Collected data:
━━━━━━━━━━━━━━━━

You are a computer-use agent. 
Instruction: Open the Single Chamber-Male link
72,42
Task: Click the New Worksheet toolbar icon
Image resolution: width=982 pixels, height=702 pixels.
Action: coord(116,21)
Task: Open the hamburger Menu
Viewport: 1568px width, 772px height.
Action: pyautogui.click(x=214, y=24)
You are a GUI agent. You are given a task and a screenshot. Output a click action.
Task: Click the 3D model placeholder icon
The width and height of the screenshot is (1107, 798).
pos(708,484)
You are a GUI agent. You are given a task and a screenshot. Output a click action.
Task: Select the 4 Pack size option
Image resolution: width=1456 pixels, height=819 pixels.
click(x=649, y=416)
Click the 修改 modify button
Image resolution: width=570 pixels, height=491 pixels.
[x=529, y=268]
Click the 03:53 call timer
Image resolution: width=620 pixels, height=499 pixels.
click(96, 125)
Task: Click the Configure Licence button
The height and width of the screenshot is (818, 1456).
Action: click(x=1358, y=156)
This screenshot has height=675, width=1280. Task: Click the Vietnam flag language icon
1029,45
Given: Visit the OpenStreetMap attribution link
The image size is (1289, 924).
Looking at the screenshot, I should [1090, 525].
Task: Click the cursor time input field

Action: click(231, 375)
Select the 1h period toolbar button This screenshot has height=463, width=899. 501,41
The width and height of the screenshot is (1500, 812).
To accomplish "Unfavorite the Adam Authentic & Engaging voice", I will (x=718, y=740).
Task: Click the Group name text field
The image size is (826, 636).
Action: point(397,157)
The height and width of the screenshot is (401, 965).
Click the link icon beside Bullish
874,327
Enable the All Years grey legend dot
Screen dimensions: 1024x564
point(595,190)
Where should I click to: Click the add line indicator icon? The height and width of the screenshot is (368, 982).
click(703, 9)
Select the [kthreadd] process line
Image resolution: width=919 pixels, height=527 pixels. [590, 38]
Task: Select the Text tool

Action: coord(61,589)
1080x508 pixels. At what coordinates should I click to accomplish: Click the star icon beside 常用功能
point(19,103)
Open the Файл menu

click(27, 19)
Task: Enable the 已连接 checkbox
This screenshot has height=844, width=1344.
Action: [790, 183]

━━━━━━━━━━━━━━━━

§ Prompt
In the entries above, how many lines hold the word "Enable"? State the number and nothing else.

§ Result of the exercise
2